___ Task input

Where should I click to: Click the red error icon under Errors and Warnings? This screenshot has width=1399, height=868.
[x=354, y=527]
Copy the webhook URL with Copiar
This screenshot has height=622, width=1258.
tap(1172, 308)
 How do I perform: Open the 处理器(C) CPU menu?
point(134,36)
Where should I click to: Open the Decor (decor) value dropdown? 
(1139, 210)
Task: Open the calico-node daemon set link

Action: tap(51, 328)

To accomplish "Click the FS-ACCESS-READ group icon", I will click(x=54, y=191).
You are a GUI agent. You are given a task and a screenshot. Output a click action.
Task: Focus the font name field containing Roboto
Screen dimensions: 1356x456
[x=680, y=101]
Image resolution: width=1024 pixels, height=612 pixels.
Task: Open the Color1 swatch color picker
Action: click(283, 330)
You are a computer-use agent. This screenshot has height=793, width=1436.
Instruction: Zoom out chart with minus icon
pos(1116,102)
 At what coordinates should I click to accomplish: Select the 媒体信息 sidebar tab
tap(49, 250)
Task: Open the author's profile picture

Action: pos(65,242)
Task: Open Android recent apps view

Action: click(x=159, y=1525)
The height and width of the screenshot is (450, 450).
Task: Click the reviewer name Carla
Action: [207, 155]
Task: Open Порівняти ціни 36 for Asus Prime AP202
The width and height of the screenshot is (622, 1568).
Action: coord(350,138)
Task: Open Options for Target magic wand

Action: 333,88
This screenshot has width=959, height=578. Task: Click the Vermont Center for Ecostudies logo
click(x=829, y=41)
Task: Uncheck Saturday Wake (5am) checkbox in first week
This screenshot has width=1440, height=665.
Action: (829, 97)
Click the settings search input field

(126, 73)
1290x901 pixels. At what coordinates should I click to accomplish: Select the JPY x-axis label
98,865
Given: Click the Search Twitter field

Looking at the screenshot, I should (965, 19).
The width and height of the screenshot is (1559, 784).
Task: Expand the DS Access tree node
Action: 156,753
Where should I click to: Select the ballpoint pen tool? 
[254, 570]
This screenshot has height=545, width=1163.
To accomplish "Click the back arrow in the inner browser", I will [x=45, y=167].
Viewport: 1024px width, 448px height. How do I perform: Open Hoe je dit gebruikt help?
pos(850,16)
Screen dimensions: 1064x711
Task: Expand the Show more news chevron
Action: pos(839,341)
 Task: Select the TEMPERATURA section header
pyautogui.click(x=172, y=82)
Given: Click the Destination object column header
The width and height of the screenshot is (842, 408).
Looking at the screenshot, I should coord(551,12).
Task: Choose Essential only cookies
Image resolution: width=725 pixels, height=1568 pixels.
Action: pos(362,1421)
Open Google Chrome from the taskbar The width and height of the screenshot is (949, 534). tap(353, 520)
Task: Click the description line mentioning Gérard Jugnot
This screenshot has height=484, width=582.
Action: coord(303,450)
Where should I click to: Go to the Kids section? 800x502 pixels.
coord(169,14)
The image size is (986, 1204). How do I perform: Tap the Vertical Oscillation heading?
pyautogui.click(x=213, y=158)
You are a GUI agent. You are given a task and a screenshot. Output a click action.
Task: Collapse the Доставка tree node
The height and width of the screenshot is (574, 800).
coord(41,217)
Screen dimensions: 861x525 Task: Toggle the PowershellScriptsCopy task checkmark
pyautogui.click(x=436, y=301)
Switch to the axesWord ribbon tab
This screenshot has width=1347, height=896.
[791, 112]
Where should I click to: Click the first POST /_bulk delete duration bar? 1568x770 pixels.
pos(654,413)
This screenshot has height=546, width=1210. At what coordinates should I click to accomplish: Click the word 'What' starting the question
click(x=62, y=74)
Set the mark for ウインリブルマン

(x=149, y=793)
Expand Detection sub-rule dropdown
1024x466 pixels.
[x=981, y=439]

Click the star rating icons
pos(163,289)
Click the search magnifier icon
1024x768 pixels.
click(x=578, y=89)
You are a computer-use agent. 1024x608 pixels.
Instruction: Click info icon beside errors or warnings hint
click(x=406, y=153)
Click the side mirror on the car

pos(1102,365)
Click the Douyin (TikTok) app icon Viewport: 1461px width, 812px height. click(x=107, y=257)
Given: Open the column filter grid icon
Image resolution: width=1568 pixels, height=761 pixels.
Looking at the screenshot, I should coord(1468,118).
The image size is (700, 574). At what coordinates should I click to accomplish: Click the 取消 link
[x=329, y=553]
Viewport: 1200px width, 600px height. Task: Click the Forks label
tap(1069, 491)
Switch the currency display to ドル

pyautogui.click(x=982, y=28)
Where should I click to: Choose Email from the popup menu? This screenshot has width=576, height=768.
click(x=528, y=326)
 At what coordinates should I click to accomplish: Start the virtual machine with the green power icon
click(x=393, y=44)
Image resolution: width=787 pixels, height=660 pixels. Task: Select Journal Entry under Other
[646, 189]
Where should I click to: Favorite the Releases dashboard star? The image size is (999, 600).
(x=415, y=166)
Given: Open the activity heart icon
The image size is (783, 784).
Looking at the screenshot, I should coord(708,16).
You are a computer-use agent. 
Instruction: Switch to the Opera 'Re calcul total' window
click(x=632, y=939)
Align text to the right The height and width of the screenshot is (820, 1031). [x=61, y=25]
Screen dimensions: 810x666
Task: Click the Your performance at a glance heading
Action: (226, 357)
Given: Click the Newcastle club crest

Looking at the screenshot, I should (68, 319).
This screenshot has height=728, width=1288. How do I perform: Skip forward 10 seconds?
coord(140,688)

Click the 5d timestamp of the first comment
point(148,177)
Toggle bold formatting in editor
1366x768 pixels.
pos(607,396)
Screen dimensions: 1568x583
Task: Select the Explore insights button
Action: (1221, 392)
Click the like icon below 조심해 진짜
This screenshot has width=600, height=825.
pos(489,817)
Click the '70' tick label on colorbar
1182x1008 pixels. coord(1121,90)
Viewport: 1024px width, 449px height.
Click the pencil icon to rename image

______

What you need to do:
Search the entries for the word "agent" and pick out every line that holds it.

Solution to the exercise:
You are a GUI agent. You are given a task and a screenshot. Output a click action.
You are a computer-use agent. This screenshot has height=793, width=1436.
You are a GUI agent. You are given a task and a screenshot. Output a click action.
You are a computer-use agent. 1024x608 pixels.
You are a computer-use agent. 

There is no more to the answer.